On Asymptotic Flatness and Lorentz Charges

TL;DR

This paper clarifies the structure of Lorentz charges in asymptotically flat spacetimes and proves the equivalence of different charge definitions without requiring parity conditions, enhancing understanding of spatial infinity.

Contribution

It establishes that Lorentz charges are encoded in dual tensors and proves the equivalence of counter-term and Ashtekar-Hansen charges without parity assumptions.

Findings

Lorentz charges are encoded in dual symmetric tensors.

Equivalence of counter-term and Ashtekar-Hansen charges is proven.
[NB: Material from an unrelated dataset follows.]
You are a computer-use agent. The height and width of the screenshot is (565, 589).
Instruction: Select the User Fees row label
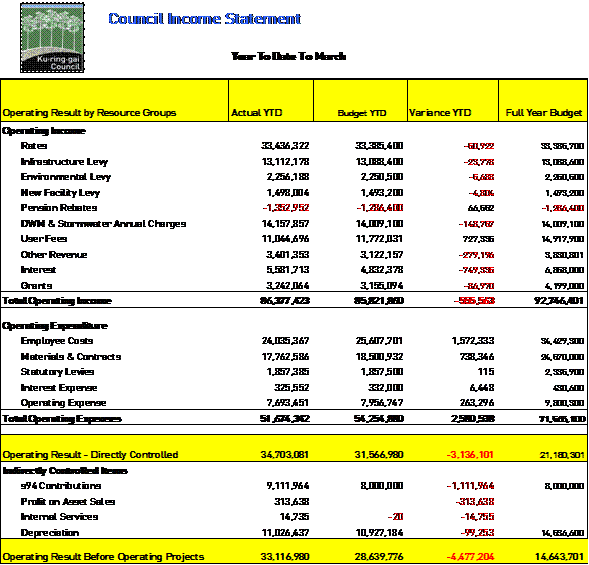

Parity condition on the mass aspect is not needed.

Abstract

In this paper we establish two results concerning four-dimensional asymptotically flat spacetimes at spatial infinity. First, we show that the six conserved Lorentz charges are encoded in two unique, distinct, but mutually dual symmetric divergence free tensors that we construct from the equations of motion. Second, we show that integrability of Einstein's equations in the asymptotic expansion is sufficient to establish the equivalence between counter-term charges defined from the variational principle and charges defined by Ashtekar and Hansen. These results clarify earlier constructions of conserved charges in the hyperboloid representation of spatial infinity. In showing this, parity condition on the mass aspect is not needed. Along the way in establishing these results, we prove two lemmae on tensor fields on three dimensional de Sitter spacetime stated by Ashtekar-Hansen and Beig-Schmidt and state and prove three additional lemmae.